Abstract

Introduction High energy chest trauma resulting in flail chest injury or multiple rib fractures is associated with increased rates of patient morbidity and mortality. Operative fixation of acute rib fractures causing flail chest is thought to reduce morbidity by reducing pain and improving chest mechanics enabling earlier ventilator weaning. A variety of operative techniques have been described historically and we report on our unit’s experience of the introduction of acute rib fracture fixation using contoured locking plates. Methods Between December 2010 and 2011, 10 patients underwent acute rib fracture fixation under the joint care of orthopaedic and thoracic surgeons. Outcome measures included patient demographics, time ventilated pre-operatively, time ventilated post-operatively and time spent on intensive treatment unit/high dependency unit (ITU/HDU) post operatively. Results The median time from presentation to surgery was 5 days (range 2–12 days), the median time ventilated post-operatively was 2 days (range 1–4 days) and the median number of days spent on ITU/HDU post-operatively was 6 days (range 2–11 days). All but two patients, who did not require post-operative ventilation, were weaned off the ventilator within 4 days of surgery.
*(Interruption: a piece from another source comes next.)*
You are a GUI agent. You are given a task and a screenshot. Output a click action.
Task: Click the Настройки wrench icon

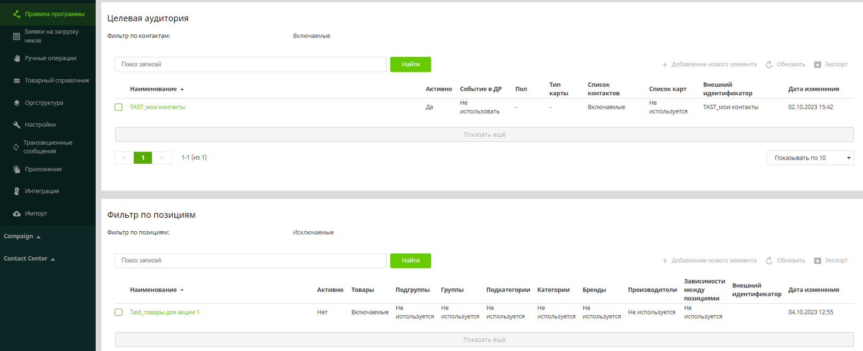click(x=17, y=125)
Conclusions Our results appear positive in terms of time spent ventilated post-operatively but no conclusion can be drawn as we have no comparable non-operative group. We have however shown that rib fracture fixation can be carried out successfully and safely in a trauma centre with few post-operative complications reported to date. Further evidence on rib fracture fixation is required from a large, multi-centre randomised controlled trial.